'''
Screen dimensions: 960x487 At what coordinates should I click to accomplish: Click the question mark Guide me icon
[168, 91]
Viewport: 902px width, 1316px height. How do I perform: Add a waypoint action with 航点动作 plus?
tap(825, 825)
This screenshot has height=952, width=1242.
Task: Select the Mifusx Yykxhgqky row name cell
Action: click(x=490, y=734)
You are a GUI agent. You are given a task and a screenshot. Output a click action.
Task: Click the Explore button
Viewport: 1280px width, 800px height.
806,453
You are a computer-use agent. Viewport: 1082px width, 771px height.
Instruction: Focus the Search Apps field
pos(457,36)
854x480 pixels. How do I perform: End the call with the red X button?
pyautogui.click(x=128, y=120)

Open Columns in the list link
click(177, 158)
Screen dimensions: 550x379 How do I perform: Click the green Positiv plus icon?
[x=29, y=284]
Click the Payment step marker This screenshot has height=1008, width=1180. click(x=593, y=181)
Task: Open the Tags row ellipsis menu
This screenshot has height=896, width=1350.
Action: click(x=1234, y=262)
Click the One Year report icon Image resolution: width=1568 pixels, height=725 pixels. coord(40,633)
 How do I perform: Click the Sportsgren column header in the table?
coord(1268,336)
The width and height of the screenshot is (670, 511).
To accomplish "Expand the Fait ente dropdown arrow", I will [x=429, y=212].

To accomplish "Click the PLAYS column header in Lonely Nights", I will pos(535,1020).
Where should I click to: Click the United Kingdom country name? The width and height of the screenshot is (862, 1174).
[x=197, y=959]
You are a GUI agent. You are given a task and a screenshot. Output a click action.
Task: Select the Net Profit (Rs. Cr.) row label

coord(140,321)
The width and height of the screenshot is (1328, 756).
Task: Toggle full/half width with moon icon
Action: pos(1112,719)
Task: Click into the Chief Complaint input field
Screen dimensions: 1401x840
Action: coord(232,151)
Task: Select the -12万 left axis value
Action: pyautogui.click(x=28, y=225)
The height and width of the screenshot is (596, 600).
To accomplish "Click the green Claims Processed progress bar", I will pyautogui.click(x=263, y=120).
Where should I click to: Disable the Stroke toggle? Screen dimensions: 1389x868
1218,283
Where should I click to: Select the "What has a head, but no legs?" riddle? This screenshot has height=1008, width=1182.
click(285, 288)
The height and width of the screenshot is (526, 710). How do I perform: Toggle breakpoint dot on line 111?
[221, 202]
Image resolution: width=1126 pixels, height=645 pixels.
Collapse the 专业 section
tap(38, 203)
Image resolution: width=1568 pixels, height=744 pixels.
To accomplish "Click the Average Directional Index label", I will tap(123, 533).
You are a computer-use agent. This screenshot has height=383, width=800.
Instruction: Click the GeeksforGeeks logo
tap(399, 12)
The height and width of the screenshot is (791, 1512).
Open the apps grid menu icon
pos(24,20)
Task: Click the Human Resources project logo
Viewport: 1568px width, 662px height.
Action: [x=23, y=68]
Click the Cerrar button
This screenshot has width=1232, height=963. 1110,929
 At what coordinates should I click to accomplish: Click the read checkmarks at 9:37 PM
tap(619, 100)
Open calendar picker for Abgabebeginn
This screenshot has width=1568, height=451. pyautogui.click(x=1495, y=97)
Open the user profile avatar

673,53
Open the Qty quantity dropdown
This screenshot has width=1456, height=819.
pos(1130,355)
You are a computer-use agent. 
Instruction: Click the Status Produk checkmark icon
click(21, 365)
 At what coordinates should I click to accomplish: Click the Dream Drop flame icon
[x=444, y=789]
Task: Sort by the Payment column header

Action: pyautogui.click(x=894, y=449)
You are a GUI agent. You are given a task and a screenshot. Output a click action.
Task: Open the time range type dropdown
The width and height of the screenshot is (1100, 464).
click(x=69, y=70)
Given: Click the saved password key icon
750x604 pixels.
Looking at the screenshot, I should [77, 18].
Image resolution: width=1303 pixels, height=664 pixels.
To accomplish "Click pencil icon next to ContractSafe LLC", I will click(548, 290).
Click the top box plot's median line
'''
▸ **The task**: In the records above, find the lines containing "computer" and copy them.

▸ **Response to the task**:
You are a computer-use agent. Viewport: 1082px width, 771px height.
You are a computer-use agent. This screenshot has height=383, width=800.
You are a computer-use agent. 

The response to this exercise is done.